- **DATA TO USE**:

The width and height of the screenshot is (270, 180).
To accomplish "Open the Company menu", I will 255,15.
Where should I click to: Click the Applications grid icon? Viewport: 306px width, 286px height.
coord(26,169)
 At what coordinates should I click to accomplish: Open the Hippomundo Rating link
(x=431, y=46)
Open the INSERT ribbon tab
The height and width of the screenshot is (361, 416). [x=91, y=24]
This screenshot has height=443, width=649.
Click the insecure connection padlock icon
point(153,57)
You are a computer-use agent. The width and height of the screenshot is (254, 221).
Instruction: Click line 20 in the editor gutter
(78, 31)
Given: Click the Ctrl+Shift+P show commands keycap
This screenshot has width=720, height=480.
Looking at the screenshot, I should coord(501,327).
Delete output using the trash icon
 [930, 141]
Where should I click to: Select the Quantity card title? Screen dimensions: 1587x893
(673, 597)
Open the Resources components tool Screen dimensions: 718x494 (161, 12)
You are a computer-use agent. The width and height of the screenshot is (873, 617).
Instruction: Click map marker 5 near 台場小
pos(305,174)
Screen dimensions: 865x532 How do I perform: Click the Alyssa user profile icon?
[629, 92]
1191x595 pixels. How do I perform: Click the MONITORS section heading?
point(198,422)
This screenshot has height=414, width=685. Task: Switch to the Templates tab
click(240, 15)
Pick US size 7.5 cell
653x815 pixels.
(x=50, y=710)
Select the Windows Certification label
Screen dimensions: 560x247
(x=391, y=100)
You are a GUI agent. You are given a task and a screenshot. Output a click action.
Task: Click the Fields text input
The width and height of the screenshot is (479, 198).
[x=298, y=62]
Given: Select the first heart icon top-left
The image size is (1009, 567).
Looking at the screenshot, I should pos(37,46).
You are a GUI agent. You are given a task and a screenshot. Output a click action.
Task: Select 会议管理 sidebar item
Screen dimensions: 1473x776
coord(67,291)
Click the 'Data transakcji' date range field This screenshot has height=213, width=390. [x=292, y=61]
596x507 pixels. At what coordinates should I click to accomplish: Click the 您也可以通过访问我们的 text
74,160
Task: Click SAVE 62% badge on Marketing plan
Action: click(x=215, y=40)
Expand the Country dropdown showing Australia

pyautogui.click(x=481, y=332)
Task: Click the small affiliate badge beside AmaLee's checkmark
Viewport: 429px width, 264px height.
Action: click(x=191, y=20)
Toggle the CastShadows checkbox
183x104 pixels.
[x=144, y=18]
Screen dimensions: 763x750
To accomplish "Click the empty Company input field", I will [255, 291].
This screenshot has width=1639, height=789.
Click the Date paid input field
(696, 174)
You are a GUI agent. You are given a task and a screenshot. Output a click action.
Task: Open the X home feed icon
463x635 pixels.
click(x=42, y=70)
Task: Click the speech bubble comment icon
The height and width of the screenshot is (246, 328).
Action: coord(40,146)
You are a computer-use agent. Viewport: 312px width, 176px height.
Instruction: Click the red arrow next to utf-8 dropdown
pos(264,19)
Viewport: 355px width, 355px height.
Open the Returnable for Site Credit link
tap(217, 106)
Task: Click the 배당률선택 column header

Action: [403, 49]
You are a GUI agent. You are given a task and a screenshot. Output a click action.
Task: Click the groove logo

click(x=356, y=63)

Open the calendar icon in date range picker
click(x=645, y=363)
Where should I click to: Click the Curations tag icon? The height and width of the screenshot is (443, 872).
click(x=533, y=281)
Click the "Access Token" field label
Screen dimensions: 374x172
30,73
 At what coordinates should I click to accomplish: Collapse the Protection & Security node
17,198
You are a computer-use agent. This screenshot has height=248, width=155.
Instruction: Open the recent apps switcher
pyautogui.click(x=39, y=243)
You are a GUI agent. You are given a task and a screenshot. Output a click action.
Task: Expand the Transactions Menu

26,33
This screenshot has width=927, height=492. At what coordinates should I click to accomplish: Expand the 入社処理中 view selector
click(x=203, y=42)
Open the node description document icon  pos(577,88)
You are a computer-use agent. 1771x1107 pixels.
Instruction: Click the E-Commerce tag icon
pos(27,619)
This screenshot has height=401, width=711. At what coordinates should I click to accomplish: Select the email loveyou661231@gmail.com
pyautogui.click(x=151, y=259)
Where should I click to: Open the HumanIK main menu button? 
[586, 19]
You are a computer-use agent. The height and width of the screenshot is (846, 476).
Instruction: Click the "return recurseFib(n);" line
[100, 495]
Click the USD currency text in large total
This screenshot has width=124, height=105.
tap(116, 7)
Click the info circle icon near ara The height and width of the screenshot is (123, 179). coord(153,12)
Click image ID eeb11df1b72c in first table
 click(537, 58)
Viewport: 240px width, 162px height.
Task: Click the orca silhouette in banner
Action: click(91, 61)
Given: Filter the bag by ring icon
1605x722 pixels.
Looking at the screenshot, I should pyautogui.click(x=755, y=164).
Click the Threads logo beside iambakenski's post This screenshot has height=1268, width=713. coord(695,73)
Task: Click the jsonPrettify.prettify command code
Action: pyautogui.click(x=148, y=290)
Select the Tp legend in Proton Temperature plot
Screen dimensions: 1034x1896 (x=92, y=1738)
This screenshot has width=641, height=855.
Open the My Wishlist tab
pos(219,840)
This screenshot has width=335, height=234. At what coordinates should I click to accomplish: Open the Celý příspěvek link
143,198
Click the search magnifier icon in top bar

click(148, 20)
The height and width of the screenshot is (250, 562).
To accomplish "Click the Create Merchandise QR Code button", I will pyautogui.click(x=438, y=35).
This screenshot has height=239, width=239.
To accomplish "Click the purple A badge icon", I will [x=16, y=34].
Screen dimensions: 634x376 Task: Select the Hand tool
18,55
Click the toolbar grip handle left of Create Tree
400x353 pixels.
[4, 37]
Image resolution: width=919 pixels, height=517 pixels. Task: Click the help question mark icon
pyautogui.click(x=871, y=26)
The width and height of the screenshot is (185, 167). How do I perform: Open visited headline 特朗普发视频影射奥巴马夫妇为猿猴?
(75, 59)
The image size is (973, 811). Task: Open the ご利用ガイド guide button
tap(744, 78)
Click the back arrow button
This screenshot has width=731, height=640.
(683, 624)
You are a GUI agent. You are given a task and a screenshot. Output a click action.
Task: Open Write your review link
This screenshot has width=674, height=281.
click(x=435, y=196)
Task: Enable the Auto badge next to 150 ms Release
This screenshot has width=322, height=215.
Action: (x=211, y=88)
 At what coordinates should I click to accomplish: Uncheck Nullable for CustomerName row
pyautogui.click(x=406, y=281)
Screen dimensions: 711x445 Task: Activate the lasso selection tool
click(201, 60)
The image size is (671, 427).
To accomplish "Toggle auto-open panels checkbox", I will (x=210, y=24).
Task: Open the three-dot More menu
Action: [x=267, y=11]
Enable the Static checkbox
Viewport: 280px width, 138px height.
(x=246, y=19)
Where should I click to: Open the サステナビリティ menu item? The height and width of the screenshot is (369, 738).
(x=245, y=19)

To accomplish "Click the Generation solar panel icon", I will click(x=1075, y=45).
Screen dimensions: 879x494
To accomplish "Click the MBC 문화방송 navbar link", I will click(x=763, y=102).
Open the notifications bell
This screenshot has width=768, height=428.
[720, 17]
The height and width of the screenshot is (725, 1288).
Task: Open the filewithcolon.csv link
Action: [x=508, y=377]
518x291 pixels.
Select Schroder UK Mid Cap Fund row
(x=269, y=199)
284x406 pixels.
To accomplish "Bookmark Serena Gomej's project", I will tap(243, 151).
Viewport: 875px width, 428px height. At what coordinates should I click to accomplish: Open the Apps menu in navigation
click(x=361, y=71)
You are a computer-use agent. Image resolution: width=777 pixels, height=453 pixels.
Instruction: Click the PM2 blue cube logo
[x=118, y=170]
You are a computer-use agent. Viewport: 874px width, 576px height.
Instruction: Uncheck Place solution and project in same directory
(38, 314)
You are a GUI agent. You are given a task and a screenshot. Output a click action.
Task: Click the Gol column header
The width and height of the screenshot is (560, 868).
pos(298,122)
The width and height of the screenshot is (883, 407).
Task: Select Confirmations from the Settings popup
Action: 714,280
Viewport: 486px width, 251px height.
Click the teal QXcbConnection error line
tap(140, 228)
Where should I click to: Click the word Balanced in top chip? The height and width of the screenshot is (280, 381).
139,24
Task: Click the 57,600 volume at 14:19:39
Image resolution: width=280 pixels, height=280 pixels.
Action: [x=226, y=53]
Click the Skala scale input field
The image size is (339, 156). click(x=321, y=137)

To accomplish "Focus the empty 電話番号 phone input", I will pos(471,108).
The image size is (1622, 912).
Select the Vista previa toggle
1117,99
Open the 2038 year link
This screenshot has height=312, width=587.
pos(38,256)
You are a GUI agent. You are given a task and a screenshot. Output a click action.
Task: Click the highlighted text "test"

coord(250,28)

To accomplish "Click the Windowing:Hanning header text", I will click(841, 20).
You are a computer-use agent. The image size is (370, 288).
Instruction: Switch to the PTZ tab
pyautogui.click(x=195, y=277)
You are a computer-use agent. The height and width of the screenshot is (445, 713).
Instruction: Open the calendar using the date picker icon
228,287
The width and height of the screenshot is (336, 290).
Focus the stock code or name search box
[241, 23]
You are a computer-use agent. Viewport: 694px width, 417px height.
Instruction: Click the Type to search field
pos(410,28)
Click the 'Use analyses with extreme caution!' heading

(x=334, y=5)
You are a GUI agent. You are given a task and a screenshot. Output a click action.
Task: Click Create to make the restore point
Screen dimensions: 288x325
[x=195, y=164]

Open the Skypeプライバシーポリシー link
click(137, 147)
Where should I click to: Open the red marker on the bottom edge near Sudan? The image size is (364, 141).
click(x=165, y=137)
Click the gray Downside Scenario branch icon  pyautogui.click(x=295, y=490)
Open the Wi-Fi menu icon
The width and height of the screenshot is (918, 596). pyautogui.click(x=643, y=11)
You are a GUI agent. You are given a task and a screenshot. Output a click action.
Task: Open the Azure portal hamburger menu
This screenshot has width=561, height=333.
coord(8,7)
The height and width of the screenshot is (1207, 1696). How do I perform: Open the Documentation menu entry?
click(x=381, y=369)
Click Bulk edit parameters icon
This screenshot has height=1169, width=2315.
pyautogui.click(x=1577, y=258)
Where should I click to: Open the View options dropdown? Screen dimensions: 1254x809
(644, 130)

- **REQUEST**: Convert the lines from the one containing "is (254, 221)." up to and including the one containing "point(198,422)" into a Markdown table with the columns No. and Text, giving each line its number and skipping any blank lines.

- **RESPONSE**:
| No. | Text |
|---|---|
| 1 | You are a computer-use agent. The width and height of the screenshot is (254, 221). |
| 2 | Instruction: Click line 20 in the editor gutter |
| 3 | (78, 31) |
| 4 | Given: Click the Ctrl+Shift+P show commands keycap |
| 5 | This screenshot has width=720, height=480. |
| 6 | Looking at the screenshot, I should coord(501,327). |
| 7 | Delete output using the trash icon |
| 8 |  [930, 141] |
| 9 | Where should I click to: Select the Quantity card title? Screen dimensions: 1587x893 |
| 10 | (673, 597) |
| 11 | Open the Resources components tool Screen dimensions: 718x494 (161, 12) |
| 12 | You are a computer-use agent. The width and height of the screenshot is (873, 617). |
| 13 | Instruction: Click map marker 5 near 台場小 |
| 14 | pos(305,174) |
| 15 | Screen dimensions: 865x532 How do I perform: Click the Alyssa user profile icon? |
| 16 | [629, 92] |
| 17 | 1191x595 pixels. How do I perform: Click the MONITORS section heading? |
| 18 | point(198,422) |